I have this eager desire of evangelising people for Jesus but the pandemic makes it hard to do because of social distancing and other protocols. It’s very disappointing when you want to do something but cannot put it into action. But this coming new year, I will double my effort to bring more souls to Jesus. Through the street and park mission, I am able to meet my fellow overseas workers and get a chance of doing evangelisation through faith sharing. I believe that with God’s help and guidance, I can do it this time.
— Imelda Casaul

In year 2022 I had missed out communications with some close friends and relatives due to my busy work at home. On my Sunday day-offs, I spent a big part of my time in my Church activities. Another reason for not seeing them is because of the pandemic. For this new year I look forward to giving my close friends and some relatives here some time and establish a closer bonding with them. I also want to give more time to do things I need for myself.
For the plans I should have done in 2022, I will endeavor to fulfill them this 2023.
— Aileen Castor

Year 2023 is just around the corner. This coming year, I pray that I will be able to achieve the things I’ve been trying to do but failed to do in year 2022. In 2023 as the year starts I hope to save enough money to do a project I have been planning. Furthermore, I have to attain a healthier form of living by not resorting to smoking when I am stressed. And I hope I can be a better person when I deal with all the people in my life and my fellowmen.
— Christine Donnah Corpuz

I encountered various trials in 2022 that I wanted to give up. They made me feel weak and miserable but I realised that God is bigger than my problems. I put my trust in him and prayed that my faith will become stronger and deeper. This coming year, I will take more time to read God’s Word and apply it in my life. I will make my personal relationship with Jesus a priority.
—Sally Feliprada
As we celebrate the 500 years of Christianity in the Philippines. The Chaplaincy to Filipino Migrants organises an on-line talk every Tuesday at 9.00pm. You can join us at:
https://www.Facebook.com/CFM-Gifted-to-give-101039001847033

As a domestic worker here in Hong Kong, I failed on being a parent to my children because of the distance. Being away from them and not knowing what they are doing is really hard. This year I will focus more on the concerns of my family specially my children.
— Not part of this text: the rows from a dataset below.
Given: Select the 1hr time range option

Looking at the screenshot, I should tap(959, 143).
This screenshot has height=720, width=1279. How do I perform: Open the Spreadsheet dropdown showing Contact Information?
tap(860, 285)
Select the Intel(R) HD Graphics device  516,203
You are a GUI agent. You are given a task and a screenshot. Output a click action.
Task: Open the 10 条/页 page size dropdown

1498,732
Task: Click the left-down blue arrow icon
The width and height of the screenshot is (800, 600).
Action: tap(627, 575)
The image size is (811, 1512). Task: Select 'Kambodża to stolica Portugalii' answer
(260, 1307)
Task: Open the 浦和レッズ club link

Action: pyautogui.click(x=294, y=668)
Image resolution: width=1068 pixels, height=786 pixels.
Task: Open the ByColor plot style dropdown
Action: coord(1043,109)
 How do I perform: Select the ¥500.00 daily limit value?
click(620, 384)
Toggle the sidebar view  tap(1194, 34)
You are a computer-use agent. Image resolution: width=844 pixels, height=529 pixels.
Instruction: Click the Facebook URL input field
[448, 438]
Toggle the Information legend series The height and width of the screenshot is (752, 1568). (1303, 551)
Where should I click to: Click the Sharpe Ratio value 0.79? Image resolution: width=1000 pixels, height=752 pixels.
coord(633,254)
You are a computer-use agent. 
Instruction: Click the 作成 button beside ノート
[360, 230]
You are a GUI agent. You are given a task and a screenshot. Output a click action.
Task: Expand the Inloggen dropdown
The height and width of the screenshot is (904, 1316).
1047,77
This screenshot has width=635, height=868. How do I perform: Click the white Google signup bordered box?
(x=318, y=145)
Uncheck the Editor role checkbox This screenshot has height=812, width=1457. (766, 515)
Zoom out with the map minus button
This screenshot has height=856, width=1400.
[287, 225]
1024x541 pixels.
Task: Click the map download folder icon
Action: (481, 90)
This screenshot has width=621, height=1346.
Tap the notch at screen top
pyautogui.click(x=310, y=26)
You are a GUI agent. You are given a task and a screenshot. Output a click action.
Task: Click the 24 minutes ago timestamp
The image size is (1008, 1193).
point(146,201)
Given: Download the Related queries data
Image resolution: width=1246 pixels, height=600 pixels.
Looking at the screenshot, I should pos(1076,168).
Because of this failure I have learned to be closer to God, I surrender everything to him and rely in the Holy Spirit to move on the lives of my children for I know that apart from him I alone can do nothing. I am blessed and thankful that I belong to a community who give their life to Jesus wholeheartedly. And this is another thing I will endeavor in this new year. To continue to do things that glorify God and be his faithful servant. For I know if I do these things rightfully he will grant me the desires of my heart according to his will and purpose especially for my children.
— Johnna Mae Galaez

I want a change in my life by turning back away from my tantrums and being more gentle towards my children and husband. I want to be more patient with them and improve more our family ties. To understand them more and focus on them. In the past year I had been focussing more on what I want and may have neglected sometimes their feelings. In 2023 I will resolve whatever problems that come along in an amicable way. Most of all I will focus on my spiritual life and to grow more in my relationship with the Lord.
—Donna Jamolangue

During pandemic, I was not able to evangelise personally to others. Actually I have failed to do my mission work for the past years. In 2023 I am planning to go back out there and be God’s messenger of good news especially to those who doesn’t know him yet. I will also level up my relationship with the Lord and focus more time on the spiritual aspect of my life. I pray that the Holy Spirit can guide me and use me as one of the instruments to bring people closer to the Lord.
— Gloria Engalgado Natuel

I was not able to have ample time to resolve the problems among my family members and bring them closer to Jesus in 2022. Much as I had desired to go home, I could not because of the pandemic and travelling was not favourable. This 2023 I desire to be able to go home and fix these problems since travelling to the Philippines is now easier. Aside from sharing about what I have learned about my faith, I will also try to reconcile with my family members who are not in good terms. I know that God will honour my desire and will create circumstances to make it happen.